Based on the training subset (70%), similar regression coefficients and statistical parameters of the new model (S5) were obtained (Table 1). The comparable statistics were also received for the test set. Moreover, Q2CV value (0.898) of the leave-one-out cross validation was obtained, higher than the acceptable criteria. Thus, model (6) has satisfactory robustness and internal predictive ability. As shown in the Fig. S7 of Williams plot, three compounds (fluoranthene, chrysene and pentacosafluorotridecanoic acid) with ׀SR׀ < 3 locate at the right side of h* (0.321), indicating that they are not outliers. In conclusion, model (6) can be employed for predicting the adsorption carrying capacity (log Kd) of PS for organic pollutants (especially for ionizable organic pollutants) within the application domain in seawater. In previous study20, the influence of dissociation on log Kd for ionizable organic pollutants was not considered in the construction of predictive models. In fact, the physicochemical properties (e.g., hydrophobicity) of various dissociation species are quite different, which may significantly affect the partition of ionizable organic pollutants between PS and seawater. Therefore, the predictive models established without considering the effect of pH on the distribution of dissociation species is only applicable to predict log Kd values under the experimental water pH. However, the QSPR model (6) constructed in this study can expand the predictive application to various pH values. Limited by the number of ionizable compounds and pH range used for model construction, the developed models are more suitable for the pH range of natural waters (6–9).

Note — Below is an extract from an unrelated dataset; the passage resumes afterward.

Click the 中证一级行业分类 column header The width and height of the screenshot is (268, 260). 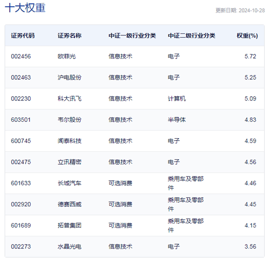pos(132,35)
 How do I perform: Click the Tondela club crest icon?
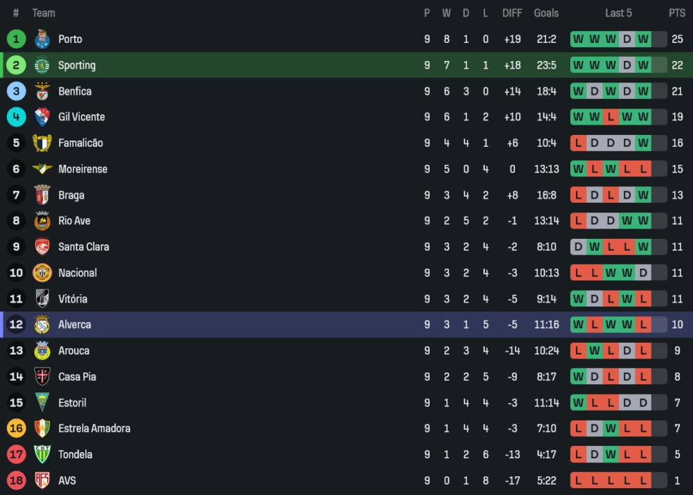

The presence of log D in model (6) proves that hydrophobic interaction also can enhance the adsorption of organics on PS in seawater. In addition to log D, π was also selected. The experimental log Kd values positively correlate with π (3.766) in the QSPR model, indicating that chemicals with larger π value preferred to be adsorbed onto PS in seawater. As shown in Tables 2 and S2, the organic compound, which contains strong π–electron conjugation in the structure, generally has a large π value. Thus, it can be inferred that the π − π interaction also contributes to the adsorption for PS. The phenyl groups in the PS structure produce higher π–π interactions with organic chemicals than PE and PP, thus yielding higher log Kd values (Table 2). For example, the log Kd value of phenanthrene onto PS (5.50) is much higher than that on PE (4.440) and PP (4.000) in sea water. In brief, hydrophobic interaction and π–π interaction play important roles in the adsorption of PS in sea water.